Your answer must be a single number: how many lines of the data include "computer".

Task inputs |
------------------------------

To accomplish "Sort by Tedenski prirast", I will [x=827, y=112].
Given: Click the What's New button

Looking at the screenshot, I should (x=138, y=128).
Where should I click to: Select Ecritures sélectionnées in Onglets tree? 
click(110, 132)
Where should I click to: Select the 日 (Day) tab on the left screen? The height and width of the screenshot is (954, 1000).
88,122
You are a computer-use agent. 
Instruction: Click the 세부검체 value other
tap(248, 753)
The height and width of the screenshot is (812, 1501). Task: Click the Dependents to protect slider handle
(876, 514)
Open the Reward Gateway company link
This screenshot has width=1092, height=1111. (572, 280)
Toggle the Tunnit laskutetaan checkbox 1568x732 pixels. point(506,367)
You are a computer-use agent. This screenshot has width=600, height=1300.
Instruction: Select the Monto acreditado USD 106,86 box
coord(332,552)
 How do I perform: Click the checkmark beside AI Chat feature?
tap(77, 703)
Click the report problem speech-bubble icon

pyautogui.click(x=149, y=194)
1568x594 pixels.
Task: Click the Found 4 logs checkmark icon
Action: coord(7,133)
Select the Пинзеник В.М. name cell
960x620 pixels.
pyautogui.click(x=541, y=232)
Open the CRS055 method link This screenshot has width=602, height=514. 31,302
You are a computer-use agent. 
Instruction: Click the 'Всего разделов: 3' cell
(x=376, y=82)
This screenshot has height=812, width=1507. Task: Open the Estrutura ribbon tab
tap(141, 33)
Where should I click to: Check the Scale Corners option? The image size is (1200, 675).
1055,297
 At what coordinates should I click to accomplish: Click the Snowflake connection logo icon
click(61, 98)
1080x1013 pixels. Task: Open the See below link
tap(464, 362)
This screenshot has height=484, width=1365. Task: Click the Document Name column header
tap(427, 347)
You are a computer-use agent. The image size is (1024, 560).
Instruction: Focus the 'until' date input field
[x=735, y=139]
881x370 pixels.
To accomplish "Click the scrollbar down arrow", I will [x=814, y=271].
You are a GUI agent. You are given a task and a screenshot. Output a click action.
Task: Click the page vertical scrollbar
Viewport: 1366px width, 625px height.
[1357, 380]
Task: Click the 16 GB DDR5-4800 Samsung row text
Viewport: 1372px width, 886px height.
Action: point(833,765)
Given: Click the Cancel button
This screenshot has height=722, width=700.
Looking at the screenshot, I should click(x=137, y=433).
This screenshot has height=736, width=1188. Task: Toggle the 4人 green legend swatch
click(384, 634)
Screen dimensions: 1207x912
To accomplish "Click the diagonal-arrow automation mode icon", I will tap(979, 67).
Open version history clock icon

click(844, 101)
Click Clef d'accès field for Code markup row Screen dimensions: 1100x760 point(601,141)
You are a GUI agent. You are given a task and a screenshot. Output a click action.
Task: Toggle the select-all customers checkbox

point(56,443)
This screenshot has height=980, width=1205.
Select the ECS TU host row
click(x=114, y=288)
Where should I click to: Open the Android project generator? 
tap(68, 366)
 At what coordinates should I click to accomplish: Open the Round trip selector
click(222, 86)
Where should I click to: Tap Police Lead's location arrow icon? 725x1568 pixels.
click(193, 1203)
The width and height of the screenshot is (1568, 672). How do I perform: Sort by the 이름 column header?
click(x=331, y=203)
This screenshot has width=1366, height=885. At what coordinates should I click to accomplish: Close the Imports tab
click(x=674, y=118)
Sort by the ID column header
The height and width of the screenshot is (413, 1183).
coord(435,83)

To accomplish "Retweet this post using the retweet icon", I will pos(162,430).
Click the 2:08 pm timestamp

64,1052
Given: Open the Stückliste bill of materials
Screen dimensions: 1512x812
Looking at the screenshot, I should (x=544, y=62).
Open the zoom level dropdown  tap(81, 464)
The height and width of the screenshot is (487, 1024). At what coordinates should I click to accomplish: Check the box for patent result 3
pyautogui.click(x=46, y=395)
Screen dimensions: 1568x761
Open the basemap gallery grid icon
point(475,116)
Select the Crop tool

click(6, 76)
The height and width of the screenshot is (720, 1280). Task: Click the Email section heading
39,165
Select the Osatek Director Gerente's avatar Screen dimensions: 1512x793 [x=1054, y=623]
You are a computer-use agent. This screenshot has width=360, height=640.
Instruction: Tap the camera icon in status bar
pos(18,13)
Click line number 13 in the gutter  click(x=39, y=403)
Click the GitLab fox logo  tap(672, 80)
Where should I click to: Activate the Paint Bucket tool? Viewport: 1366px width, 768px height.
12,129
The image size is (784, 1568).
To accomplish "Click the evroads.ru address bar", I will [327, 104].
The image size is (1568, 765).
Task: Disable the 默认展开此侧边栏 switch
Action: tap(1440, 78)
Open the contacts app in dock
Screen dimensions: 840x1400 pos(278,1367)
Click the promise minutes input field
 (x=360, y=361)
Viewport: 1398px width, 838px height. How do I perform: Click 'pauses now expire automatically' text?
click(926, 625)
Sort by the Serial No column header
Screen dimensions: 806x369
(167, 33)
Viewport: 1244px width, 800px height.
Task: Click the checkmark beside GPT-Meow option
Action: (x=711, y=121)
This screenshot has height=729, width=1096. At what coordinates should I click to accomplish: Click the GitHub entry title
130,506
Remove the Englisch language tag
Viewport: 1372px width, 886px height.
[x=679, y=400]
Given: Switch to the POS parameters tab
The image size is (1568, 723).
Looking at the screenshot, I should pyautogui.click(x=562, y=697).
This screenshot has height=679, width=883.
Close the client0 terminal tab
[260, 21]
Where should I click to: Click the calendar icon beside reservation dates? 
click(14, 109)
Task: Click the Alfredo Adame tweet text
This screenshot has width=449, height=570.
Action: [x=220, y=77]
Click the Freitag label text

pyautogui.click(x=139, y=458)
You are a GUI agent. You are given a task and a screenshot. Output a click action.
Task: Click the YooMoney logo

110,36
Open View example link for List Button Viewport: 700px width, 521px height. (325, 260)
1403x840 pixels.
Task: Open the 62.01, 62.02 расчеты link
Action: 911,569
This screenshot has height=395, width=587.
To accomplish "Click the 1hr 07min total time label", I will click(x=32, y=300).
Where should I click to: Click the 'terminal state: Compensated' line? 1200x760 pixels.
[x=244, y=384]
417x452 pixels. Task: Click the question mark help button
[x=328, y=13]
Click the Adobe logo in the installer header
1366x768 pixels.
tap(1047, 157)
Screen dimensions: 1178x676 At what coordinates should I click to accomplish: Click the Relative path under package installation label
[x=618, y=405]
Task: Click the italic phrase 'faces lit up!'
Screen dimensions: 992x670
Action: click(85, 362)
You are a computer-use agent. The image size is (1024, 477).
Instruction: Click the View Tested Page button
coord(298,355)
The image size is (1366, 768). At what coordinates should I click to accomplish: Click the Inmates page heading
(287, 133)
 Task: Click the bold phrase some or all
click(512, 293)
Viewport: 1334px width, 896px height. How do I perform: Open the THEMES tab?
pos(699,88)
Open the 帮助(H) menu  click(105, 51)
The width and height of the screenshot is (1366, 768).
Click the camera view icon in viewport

------------------------------

Your solution |
6